Données de la tâche:

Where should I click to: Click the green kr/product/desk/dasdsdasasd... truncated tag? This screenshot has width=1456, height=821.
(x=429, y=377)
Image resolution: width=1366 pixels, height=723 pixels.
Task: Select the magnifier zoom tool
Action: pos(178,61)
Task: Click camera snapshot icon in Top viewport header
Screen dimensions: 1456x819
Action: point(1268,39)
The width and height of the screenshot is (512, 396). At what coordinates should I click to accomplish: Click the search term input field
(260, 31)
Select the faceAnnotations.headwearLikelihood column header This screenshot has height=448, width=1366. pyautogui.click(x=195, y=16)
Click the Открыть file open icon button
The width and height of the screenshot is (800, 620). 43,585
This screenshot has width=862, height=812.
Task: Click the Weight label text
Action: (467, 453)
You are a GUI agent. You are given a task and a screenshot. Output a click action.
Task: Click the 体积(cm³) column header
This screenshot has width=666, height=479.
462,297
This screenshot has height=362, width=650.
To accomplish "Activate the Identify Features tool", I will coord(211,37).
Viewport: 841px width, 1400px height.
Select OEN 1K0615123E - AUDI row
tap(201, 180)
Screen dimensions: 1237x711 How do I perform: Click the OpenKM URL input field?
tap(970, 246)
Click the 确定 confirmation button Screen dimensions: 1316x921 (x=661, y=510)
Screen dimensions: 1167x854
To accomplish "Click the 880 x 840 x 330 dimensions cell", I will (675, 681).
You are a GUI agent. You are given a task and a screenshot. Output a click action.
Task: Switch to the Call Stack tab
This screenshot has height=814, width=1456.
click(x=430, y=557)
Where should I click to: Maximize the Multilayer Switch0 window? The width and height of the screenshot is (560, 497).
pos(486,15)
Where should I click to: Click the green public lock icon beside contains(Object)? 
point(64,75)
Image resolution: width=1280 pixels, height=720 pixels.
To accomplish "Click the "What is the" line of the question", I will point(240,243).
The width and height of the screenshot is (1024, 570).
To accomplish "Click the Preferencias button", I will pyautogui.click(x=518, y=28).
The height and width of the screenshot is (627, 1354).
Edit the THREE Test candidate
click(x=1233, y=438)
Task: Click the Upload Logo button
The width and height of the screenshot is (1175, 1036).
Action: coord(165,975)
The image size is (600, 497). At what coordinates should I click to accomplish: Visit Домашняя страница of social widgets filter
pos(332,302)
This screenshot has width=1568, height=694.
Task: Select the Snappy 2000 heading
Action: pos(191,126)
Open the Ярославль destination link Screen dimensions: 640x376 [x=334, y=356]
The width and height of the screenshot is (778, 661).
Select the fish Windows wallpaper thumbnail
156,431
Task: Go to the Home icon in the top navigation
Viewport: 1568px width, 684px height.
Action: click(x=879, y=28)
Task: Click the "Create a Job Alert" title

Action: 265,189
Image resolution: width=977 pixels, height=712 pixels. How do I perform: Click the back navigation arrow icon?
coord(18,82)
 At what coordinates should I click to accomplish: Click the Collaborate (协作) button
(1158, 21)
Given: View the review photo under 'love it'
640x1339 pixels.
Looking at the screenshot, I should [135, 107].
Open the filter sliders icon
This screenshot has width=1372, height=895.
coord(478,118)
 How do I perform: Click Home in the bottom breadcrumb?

Objectif de la tâche:
Pouvez-vous recopier les données ci-dessus ligne par ligne, sans rien y changer ?

Résultat de l'exercice:
Where should I click to: Click the green kr/product/desk/dasdsdasasd... truncated tag? This screenshot has width=1456, height=821.
(x=429, y=377)
Image resolution: width=1366 pixels, height=723 pixels.
Task: Select the magnifier zoom tool
Action: pos(178,61)
Task: Click camera snapshot icon in Top viewport header
Screen dimensions: 1456x819
Action: point(1268,39)
The width and height of the screenshot is (512, 396). At what coordinates should I click to accomplish: Click the search term input field
(260, 31)
Select the faceAnnotations.headwearLikelihood column header This screenshot has height=448, width=1366. pyautogui.click(x=195, y=16)
Click the Открыть file open icon button
The width and height of the screenshot is (800, 620). 43,585
This screenshot has width=862, height=812.
Task: Click the Weight label text
Action: (467, 453)
You are a GUI agent. You are given a task and a screenshot. Output a click action.
Task: Click the 体积(cm³) column header
This screenshot has width=666, height=479.
462,297
This screenshot has height=362, width=650.
To accomplish "Activate the Identify Features tool", I will coord(211,37).
Viewport: 841px width, 1400px height.
Select OEN 1K0615123E - AUDI row
tap(201, 180)
Screen dimensions: 1237x711 How do I perform: Click the OpenKM URL input field?
tap(970, 246)
Click the 确定 confirmation button Screen dimensions: 1316x921 (x=661, y=510)
Screen dimensions: 1167x854
To accomplish "Click the 880 x 840 x 330 dimensions cell", I will (675, 681).
You are a GUI agent. You are given a task and a screenshot. Output a click action.
Task: Switch to the Call Stack tab
This screenshot has height=814, width=1456.
click(x=430, y=557)
Where should I click to: Maximize the Multilayer Switch0 window? The width and height of the screenshot is (560, 497).
pos(486,15)
Where should I click to: Click the green public lock icon beside contains(Object)? 
point(64,75)
Image resolution: width=1280 pixels, height=720 pixels.
To accomplish "Click the "What is the" line of the question", I will point(240,243).
The width and height of the screenshot is (1024, 570).
To accomplish "Click the Preferencias button", I will pyautogui.click(x=518, y=28).
The height and width of the screenshot is (627, 1354).
Edit the THREE Test candidate
click(x=1233, y=438)
Task: Click the Upload Logo button
The width and height of the screenshot is (1175, 1036).
Action: coord(165,975)
The image size is (600, 497). At what coordinates should I click to accomplish: Visit Домашняя страница of social widgets filter
pos(332,302)
This screenshot has width=1568, height=694.
Task: Select the Snappy 2000 heading
Action: pos(191,126)
Open the Ярославль destination link Screen dimensions: 640x376 [x=334, y=356]
The width and height of the screenshot is (778, 661).
Select the fish Windows wallpaper thumbnail
156,431
Task: Go to the Home icon in the top navigation
Viewport: 1568px width, 684px height.
Action: click(x=879, y=28)
Task: Click the "Create a Job Alert" title

Action: 265,189
Image resolution: width=977 pixels, height=712 pixels. How do I perform: Click the back navigation arrow icon?
coord(18,82)
 At what coordinates should I click to accomplish: Click the Collaborate (协作) button
(1158, 21)
Given: View the review photo under 'love it'
640x1339 pixels.
Looking at the screenshot, I should [135, 107].
Open the filter sliders icon
This screenshot has width=1372, height=895.
coord(478,118)
 How do I perform: Click Home in the bottom breadcrumb?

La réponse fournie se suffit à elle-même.